DATA RECORDS Start Marker

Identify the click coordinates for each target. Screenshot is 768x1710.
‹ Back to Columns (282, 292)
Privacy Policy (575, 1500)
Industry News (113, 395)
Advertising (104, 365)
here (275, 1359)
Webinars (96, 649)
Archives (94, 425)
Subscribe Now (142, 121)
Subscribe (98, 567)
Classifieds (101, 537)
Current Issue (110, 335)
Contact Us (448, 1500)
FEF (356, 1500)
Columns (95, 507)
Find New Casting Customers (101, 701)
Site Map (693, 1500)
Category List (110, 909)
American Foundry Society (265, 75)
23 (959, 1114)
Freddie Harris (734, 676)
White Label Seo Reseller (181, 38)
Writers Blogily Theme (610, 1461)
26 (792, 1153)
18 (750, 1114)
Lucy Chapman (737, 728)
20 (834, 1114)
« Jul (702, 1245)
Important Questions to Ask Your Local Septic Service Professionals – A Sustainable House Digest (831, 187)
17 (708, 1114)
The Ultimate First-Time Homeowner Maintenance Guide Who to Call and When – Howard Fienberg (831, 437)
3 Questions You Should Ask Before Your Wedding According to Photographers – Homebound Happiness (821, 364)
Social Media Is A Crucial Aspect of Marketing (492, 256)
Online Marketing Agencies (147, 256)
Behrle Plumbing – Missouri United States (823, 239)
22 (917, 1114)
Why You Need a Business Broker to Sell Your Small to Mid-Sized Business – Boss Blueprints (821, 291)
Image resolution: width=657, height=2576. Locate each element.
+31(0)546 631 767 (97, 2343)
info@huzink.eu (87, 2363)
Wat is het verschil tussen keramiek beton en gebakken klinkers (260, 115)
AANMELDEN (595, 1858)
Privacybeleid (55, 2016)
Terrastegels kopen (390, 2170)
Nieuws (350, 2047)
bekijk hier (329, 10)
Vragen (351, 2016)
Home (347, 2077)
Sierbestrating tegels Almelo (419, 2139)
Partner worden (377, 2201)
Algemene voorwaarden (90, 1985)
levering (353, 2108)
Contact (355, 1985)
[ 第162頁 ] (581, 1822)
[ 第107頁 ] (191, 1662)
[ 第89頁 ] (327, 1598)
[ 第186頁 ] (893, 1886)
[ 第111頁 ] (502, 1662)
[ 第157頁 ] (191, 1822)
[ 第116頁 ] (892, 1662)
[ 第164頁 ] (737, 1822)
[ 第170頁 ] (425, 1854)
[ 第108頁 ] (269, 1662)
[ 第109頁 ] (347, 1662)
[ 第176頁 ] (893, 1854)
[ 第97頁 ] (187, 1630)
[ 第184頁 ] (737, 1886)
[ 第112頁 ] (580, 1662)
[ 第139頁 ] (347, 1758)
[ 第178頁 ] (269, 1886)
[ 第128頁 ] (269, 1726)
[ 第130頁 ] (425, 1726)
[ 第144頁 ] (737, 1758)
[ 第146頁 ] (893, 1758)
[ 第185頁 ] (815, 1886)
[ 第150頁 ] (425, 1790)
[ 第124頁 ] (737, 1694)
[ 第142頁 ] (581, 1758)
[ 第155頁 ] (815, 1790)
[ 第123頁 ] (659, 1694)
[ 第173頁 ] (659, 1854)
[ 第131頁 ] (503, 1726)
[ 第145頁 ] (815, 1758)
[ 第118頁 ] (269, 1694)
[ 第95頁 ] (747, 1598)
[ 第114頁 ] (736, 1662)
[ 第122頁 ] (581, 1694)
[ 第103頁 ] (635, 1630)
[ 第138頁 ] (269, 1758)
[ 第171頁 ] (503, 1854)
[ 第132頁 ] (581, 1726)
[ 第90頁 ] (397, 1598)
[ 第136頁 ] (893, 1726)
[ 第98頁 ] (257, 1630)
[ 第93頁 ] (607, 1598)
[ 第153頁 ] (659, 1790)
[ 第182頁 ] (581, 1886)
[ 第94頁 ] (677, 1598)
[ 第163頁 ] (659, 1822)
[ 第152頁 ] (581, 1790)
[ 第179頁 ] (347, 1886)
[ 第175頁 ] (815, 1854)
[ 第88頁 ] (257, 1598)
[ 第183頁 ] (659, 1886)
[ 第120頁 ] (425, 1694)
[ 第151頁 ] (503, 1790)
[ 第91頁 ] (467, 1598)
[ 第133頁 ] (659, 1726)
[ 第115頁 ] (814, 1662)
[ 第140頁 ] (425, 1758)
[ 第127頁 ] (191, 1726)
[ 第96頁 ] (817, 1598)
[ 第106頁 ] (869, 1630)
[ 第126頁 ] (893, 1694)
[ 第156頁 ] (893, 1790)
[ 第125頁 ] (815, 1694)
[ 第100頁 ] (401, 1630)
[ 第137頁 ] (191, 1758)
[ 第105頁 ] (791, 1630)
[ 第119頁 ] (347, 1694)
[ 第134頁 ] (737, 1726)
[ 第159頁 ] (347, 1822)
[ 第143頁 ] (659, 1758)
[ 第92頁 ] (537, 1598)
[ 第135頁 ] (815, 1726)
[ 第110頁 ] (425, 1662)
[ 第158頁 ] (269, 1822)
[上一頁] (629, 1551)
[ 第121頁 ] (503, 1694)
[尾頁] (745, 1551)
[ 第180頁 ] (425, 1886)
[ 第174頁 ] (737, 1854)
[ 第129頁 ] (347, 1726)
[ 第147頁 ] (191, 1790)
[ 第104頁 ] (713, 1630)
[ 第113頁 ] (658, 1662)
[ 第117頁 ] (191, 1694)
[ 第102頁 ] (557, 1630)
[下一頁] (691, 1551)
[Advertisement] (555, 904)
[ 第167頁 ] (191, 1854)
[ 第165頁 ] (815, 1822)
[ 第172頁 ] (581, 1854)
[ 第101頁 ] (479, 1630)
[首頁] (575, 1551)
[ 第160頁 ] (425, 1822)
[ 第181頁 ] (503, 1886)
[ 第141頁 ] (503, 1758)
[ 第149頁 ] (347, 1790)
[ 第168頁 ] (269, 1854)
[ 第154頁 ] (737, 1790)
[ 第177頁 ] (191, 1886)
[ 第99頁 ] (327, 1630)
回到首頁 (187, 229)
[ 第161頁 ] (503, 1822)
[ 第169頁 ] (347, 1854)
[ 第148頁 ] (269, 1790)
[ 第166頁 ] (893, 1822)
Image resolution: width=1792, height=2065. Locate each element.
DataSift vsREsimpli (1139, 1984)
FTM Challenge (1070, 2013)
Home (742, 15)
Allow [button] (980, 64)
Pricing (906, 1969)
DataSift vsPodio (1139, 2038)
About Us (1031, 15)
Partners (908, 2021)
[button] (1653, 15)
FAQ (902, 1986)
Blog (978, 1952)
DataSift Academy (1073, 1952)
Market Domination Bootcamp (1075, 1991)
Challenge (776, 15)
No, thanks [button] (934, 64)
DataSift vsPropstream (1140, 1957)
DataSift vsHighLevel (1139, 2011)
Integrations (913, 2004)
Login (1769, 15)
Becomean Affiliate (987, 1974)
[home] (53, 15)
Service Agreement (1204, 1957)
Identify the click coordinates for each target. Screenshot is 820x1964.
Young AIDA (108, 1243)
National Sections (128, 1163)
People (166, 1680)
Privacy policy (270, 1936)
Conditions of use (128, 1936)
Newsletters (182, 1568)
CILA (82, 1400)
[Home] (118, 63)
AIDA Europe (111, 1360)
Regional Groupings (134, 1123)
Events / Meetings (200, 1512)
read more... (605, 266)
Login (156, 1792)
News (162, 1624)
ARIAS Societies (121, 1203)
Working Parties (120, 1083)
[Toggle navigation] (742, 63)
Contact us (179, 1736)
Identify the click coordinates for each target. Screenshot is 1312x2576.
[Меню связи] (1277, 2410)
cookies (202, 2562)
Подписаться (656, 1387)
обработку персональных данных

DATA RECORDS End Marker

Collect every line above that contains the word "element".

RESULT OF THE TASK:
Image resolution: width=657, height=2576. Locate each element.
Image resolution: width=1792, height=2065. Locate each element.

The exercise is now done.